Its not a job for the faint of heart.

Please take some time to learn & understand the creator of HX,The FagTag & breathing life into our world.
_________________________________________________________________

By Steve Weinstein
EDGE Editor-In-Chief
There was a time when, if you were a gay man & you went out to a nightclub to dance, you were probably @ a Marc Berkley event. A shy, insecure guy from Queens had so successfully reinvented himself that, for a bright, shining, moment (closer to the better part of a decade), he reigned as the king of the gay dance parties - as the NYC media dubbed him.

When Berkley arrived on the scene, the city had already emerged successfully from the '70s bankruptcy into the ’80s "Masters of the Universe" glitz of clubs: Area, the Palladium & even a renovated Studio 54.
Above all was the Saint, the gay-only megaclub that had the best sound & light systems, a specially hydraulic dance floor & just about everything else that made the it finest dance space in the world.

Berkley became friends w/ Bruce Mailman & learned the basics of Nightclub 101 @ the foot of the master impresario. Altho his stint @ the Saint was brief, he was able to take those lessons & apply them to other clubs.
In the process, he would bring his own ideas, which flew off in every direction but often-enuff landed to make a splash w/ clubgoers & the media.

Before the Saint, however, he had made his 1st contact w/ a man who would have a deep influence on Berkley’s career, Peter Gatien. The mysterious, one-eyed Canadian club owner hired Berkley to work as a publicist.

It was a heady rise for a kid self-described as fat, unattractive & deeply insecure. Berkley was born in the Bronx but spent most of his youth in Queens, N.Y.. He attended Central Michigan University, where he majored in social work.
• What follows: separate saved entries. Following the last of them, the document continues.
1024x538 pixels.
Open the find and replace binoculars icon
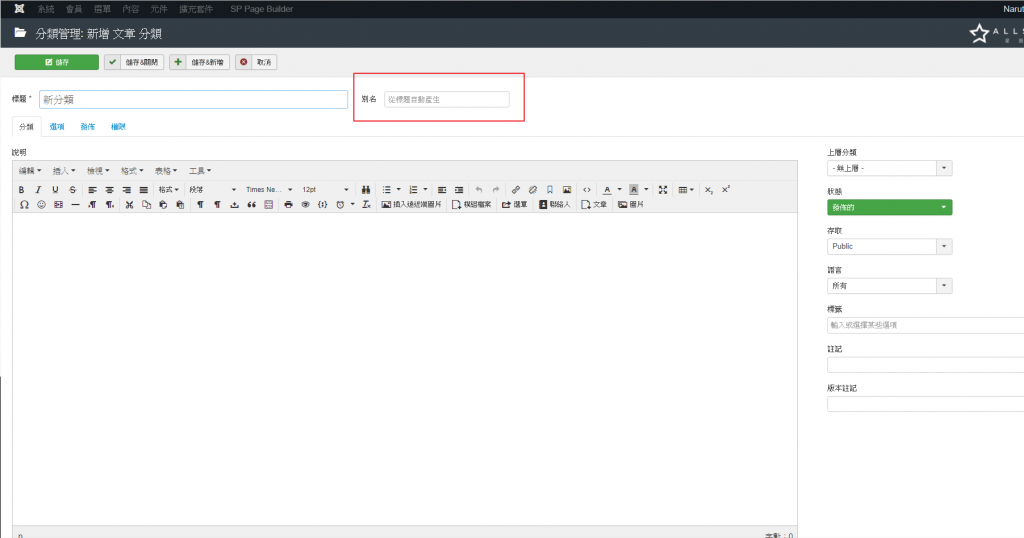click(x=366, y=189)
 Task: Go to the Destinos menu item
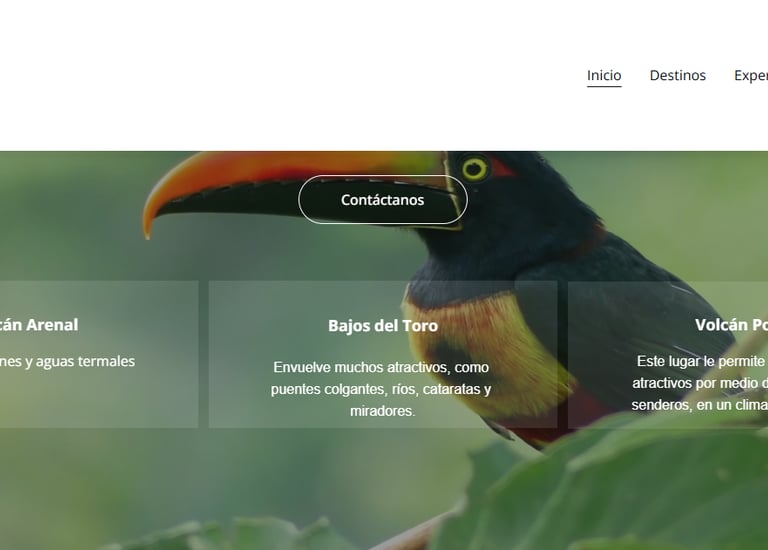pos(677,75)
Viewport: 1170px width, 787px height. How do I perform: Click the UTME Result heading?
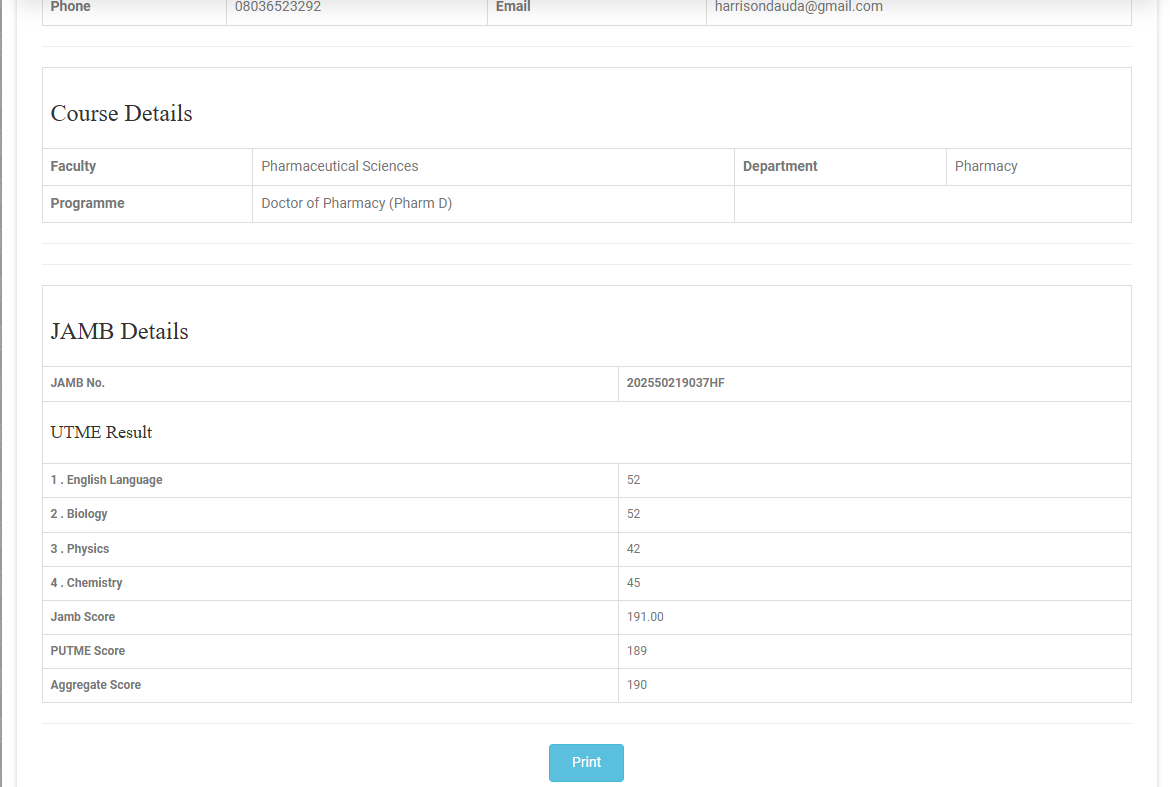102,433
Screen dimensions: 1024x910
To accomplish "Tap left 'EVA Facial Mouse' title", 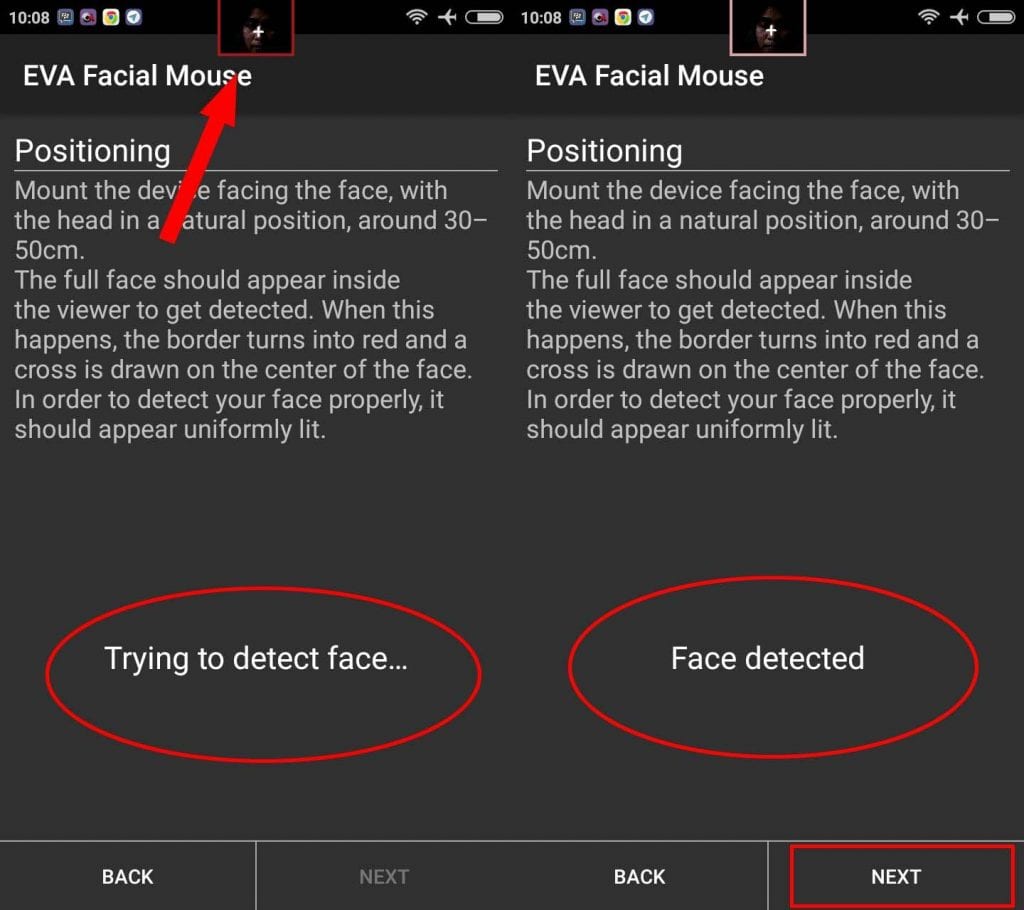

According to a 2001 profile in New York Magazine, he had planned on teaching emotionally disturbed children.
(MN: He still dealt w/ emotionally disturbed)

"Now," he said, in typically wisecracking Marc Berkley style, "I just throw them parties." In fact, after the Saint closed in 1988, he worked briefly as a child welfare investigator for the City of New York.

Before working for Mailman, he had a round of after-college jobs that included retail @ Bloomingdale’s & managing the Fresh Meadows Movie Theater in Queens. But, like 2 other outsiders from the outer boroughs - Steve Rubell & Ian Schrager, the owners of Studio 54 - Berkley had set his sights on conquering Manhattan. And like them, he did.

He took the back area of the Limelight, which wasn’t being used & transformed it into the Chapel. W/ a separate, gay-only entrance around the corner from the fantastically popular main nightclub, the Chapel became a labyrinth of dancing, hanging out & back rooms. It was like a tacky gay Disneyland & it became hugely popular. The Chapel became a template for the Marc Berkley experience: hot but real-guy go-go dancers (MN: Moi); plenty of dark corners; a masculine but campy vibe; + a "don’t ask don’t tell," laissez faire attitude about "party favors."

Gatien handed off more & more of his main floors to Berkley to promote as gay nights. Club USA in Times Square had Bump, a Sunday night party that was typified by a 3-story slide dubbed the "K Hole"
(MN: if you weren't careful & didn't use the gunny sack, you could suffer serious butt & knee burns ~ I loved it)
For those in the know, that referred to Special K, a drug derived from ketamine, an animal tranquilizer. Special K was the drug of choice @ the time. It was cheap, it was quasi legal, it was easy to get & its woozy, out-of-body feeling set the tone for much of gay nightlife in the mid’-90s.
(MN: Marc loved it ~ to the point it seemed to me that he had a permanent ring of white inside one of his nostrils ~ when I mentioned this to him: he laughed)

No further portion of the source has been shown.